GEGEVENS BIJ OEFENING:
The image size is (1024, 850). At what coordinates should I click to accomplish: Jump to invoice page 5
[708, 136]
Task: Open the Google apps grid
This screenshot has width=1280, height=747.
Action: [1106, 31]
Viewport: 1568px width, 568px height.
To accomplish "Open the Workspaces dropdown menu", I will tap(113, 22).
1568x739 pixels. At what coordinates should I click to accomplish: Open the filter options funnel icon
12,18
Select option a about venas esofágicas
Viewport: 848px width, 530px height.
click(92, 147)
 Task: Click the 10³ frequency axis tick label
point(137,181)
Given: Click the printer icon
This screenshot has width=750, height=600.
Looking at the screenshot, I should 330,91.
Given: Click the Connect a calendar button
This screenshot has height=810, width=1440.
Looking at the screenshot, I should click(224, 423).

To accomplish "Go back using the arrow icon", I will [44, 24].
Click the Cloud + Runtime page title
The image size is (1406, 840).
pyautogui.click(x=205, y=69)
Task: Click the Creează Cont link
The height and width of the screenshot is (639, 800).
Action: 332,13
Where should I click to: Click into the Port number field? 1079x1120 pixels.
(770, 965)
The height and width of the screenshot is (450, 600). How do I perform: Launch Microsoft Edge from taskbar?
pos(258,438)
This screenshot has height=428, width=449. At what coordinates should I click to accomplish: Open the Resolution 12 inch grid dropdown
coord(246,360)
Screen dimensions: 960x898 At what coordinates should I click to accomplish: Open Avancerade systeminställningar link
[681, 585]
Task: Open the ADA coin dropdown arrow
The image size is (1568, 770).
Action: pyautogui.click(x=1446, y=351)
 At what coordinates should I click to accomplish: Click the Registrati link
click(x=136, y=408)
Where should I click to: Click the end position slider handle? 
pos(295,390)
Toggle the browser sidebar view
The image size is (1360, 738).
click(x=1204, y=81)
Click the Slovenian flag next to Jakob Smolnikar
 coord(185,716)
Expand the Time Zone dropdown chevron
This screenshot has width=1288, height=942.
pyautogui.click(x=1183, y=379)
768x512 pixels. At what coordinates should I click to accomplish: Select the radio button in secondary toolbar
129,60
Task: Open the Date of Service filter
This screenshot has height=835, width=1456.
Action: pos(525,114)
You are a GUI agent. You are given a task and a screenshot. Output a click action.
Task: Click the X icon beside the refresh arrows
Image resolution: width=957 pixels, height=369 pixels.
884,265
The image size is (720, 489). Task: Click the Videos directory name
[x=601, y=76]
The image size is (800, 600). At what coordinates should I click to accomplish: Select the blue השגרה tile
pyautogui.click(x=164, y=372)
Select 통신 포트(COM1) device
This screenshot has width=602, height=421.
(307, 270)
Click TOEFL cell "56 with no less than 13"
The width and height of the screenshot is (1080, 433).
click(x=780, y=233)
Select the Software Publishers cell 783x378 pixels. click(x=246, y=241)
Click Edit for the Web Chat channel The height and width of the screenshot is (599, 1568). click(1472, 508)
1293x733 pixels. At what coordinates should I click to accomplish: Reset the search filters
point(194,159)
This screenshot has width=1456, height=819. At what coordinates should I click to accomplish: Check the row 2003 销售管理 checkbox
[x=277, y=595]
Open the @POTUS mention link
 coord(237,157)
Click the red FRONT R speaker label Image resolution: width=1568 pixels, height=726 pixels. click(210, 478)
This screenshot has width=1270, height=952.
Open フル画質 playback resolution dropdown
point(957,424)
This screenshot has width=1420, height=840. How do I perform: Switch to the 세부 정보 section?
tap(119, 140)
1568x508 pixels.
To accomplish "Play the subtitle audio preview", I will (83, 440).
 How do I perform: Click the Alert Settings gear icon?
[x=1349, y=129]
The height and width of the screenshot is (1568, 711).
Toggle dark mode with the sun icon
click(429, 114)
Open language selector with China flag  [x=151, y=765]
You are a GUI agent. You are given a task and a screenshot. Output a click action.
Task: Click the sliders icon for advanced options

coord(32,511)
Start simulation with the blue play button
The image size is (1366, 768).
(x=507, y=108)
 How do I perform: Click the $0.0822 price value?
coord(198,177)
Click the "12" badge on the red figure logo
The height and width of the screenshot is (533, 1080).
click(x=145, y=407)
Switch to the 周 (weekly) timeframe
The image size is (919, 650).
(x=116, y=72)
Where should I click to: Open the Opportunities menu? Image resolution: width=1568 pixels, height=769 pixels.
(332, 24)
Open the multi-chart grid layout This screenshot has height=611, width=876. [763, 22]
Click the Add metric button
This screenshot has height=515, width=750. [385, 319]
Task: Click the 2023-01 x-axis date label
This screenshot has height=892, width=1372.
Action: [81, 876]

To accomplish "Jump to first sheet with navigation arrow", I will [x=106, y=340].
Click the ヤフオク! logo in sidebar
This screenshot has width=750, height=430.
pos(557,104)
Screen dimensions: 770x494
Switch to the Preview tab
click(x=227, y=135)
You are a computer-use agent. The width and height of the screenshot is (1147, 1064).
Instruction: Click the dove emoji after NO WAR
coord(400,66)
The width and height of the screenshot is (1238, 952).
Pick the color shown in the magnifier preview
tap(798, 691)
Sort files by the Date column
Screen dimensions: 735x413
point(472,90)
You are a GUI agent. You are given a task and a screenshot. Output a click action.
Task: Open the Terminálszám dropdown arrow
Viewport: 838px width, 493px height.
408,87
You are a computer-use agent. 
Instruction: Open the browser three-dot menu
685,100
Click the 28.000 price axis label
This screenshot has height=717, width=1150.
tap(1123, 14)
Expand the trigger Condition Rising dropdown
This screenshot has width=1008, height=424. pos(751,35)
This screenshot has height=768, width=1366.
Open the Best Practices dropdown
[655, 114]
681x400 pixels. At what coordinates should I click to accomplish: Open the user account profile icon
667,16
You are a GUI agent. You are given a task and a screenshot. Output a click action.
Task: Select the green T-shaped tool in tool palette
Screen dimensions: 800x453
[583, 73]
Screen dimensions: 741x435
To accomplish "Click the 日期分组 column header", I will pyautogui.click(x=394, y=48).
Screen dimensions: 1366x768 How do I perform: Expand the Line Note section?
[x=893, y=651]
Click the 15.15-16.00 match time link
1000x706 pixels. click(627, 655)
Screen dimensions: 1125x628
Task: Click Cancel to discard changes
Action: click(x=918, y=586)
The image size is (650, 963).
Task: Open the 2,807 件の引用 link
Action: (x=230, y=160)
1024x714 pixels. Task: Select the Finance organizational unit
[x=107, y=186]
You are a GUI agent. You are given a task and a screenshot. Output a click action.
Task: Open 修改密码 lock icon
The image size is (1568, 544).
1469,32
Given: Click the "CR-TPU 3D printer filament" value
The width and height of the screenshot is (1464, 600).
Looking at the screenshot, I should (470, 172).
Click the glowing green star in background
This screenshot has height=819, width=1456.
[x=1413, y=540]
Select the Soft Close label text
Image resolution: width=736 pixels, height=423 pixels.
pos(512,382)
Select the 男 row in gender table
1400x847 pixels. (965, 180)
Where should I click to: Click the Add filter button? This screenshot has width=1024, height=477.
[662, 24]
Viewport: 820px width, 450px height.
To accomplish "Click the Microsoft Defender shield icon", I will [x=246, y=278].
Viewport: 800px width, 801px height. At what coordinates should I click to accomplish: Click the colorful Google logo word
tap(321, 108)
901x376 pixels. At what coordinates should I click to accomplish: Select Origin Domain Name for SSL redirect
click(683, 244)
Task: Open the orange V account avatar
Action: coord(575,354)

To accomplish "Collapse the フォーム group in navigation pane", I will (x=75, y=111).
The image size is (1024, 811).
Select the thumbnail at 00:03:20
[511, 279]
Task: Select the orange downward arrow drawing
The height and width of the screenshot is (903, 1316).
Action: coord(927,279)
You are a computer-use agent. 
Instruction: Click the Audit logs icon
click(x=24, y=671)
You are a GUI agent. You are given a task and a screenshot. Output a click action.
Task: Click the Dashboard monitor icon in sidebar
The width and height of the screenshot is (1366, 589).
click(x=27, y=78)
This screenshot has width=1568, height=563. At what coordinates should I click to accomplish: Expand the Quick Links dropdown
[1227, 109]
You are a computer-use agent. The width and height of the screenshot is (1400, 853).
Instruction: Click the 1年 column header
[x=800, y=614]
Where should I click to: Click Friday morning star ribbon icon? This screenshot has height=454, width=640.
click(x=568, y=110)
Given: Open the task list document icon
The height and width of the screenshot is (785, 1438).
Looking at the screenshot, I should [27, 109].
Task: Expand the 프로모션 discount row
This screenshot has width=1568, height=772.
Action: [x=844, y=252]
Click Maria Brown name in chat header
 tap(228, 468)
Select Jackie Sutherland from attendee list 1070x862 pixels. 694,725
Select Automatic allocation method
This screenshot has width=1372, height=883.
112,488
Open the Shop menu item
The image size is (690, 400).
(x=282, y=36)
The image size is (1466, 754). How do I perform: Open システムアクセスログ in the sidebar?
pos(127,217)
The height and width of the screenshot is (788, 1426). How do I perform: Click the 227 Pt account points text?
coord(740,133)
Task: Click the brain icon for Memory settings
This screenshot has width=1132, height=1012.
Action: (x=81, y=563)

OPDRACHT: Zoek in de gegevens hierboven elke regel met het woord "label" en schrijf die regels over. Let op het verschil tussen hoofdletters en kleine letters.

ANTWOORD:
 Task: Click the 10³ frequency axis tick label
Click the red FRONT R speaker label Image resolution: width=1568 pixels, height=726 pixels. click(210, 478)
Task: Click the 2023-01 x-axis date label
Click the 28.000 price axis label
Select the Soft Close label text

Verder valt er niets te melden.